◆ Tarea pendiente ◆
Transcribe completo el relato de la entrevista que aparece a continuación, sin cambiar nada.

#### Texto proporcionado ####

Habíamos coordinado a las nueve de la mañana una entrevista con el presidente de una ONG defensora de los derechos de los inquilinos. Llegué a la oficina un rato antes de lo habitual y me puse a investigar sobre el funcionamiento de la ONG, quién era el presidente y demás cuestiones para un buen cuestionario. Una vez que lo tuve listo me dispuse a leérselo y comentarle varias cosas que había leído. “No. No hace falta. Está bien esto pero para los que no saben. Yo conozco muy bien qué hacen ahí”. Mis preguntas quedaron impresas en una hoja apoyada en el escritorio.

Llegamos a una oficina de un edificio antiguo de la avenida de Mayo, nos recibió un hombre joven de rulos revueltos y barba de varios días, vestía de traje. “Perdonen que venga vestido así pero vengo de una audiencia ¿Empezamos?”, nos sonrío y amablemente ofreció algo para tomar. Mientras ellos conversaban, yo sacaba algunas fotos. Tenía la orden de sacar al menos diez en las que saliera en primer plano mi jefe y en un segundo plano, el entrevistado. Cuando terminé me senté en la silla que mi jefe había dispuesto detrás de él. La segunda orden era la de no intervenir. La conversación entre ellos comenzó amablemente pero de a poco fue poniéndose tensa. Mi jefe preguntaba y el entrevistado contestaba con monosílabos cuando no repreguntaba porque no comprendía. “No entiendo el punto de tu pregunta”. “A ver, te lo repito”, contestaba molesto mi jefe mientras que se acomodaba en la silla. La situación se repitió una y otra vez. “Me decís cosas que no tienen que ver con nuestro trabajo. No tenes idea de lo que hacemos”, sentenció el joven. Yo los miraba atónita, disfrutaba la discusión y el lugar patético en que había quedado mi jefe hasta que giró y me miró. “Te dije que investigaras. Disculpanos, ella debe haber buscado cualquier cosa. Es nueva. Nos vamos”. No me dio tiempo ni a contestar, rápidamente guardé la cámara de fotos, unos apuntes y corrí detrás de él. “Espera un segundo. No te preocupes, yo sé cómo es”, me frenó el joven en la puerta. Le sonreí y me fui. En el viaje de regreso a la oficina discutimos arduamente. Le dije lo mucho que me había molestado su actitud, me pidió disculpas pero aclaró que él no podía quedar mal. “Tenes que entender que a mí me conocen, a vos no”.

#### Filas de datos ####

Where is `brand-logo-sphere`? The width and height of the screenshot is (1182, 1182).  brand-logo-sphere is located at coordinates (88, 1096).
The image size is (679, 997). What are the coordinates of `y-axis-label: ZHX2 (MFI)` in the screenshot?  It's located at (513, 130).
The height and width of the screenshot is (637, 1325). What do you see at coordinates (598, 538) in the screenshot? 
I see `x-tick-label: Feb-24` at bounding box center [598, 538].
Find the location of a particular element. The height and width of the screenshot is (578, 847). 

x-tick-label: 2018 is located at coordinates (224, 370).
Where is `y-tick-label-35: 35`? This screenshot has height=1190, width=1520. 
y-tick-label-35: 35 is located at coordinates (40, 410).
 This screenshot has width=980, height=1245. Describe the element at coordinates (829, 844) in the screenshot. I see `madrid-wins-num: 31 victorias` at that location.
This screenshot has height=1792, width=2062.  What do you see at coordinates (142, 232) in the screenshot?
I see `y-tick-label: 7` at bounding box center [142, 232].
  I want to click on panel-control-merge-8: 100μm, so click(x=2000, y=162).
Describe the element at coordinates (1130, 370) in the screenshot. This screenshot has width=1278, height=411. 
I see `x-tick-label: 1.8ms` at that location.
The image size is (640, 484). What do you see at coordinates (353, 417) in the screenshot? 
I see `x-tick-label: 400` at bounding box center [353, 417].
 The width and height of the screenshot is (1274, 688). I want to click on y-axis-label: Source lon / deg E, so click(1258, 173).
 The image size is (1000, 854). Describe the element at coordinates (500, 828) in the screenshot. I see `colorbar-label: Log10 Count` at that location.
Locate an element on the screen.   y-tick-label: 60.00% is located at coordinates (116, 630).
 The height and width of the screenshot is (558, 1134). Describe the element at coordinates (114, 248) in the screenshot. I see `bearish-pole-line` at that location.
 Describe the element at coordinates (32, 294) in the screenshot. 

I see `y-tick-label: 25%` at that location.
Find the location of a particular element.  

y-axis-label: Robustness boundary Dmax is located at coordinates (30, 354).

####

◆ Solución del ejercicio ◆
Habíamos coordinado a las nueve de la mañana una entrevista con el presidente de una ONG defensora de los derechos de los inquilinos. Llegué a la oficina un rato antes de lo habitual y me puse a investigar sobre el funcionamiento de la ONG, quién era el presidente y demás cuestiones para un buen cuestionario. Una vez que lo tuve listo me dispuse a leérselo y comentarle varias cosas que había leído. “No. No hace falta. Está bien esto pero para los que no saben. Yo conozco muy bien qué hacen ahí”. Mis preguntas quedaron impresas en una hoja apoyada en el escritorio.

Llegamos a una oficina de un edificio antiguo de la avenida de Mayo, nos recibió un hombre joven de rulos revueltos y barba de varios días, vestía de traje. “Perdonen que venga vestido así pero vengo de una audiencia ¿Empezamos?”, nos sonrío y amablemente ofreció algo para tomar. Mientras ellos conversaban, yo sacaba algunas fotos. Tenía la orden de sacar al menos diez en las que saliera en primer plano mi jefe y en un segundo plano, el entrevistado. Cuando terminé me senté en la silla que mi jefe había dispuesto detrás de él. La segunda orden era la de no intervenir. La conversación entre ellos comenzó amablemente pero de a poco fue poniéndose tensa. Mi jefe preguntaba y el entrevistado contestaba con monosílabos cuando no repreguntaba porque no comprendía. “No entiendo el punto de tu pregunta”. “A ver, te lo repito”, contestaba molesto mi jefe mientras que se acomodaba en la silla. La situación se repitió una y otra vez. “Me decís cosas que no tienen que ver con nuestro trabajo. No tenes idea de lo que hacemos”, sentenció el joven. Yo los miraba atónita, disfrutaba la discusión y el lugar patético en que había quedado mi jefe hasta que giró y me miró. “Te dije que investigaras. Disculpanos, ella debe haber buscado cualquier cosa. Es nueva. Nos vamos”. No me dio tiempo ni a contestar, rápidamente guardé la cámara de fotos, unos apuntes y corrí detrás de él. “Espera un segundo. No te preocupes, yo sé cómo es”, me frenó el joven en la puerta. Le sonreí y me fui. En el viaje de regreso a la oficina discutimos arduamente. Le dije lo mucho que me había molestado su actitud, me pidió disculpas pero aclaró que él no podía quedar mal. “Tenes que entender que a mí me conocen, a vos no”.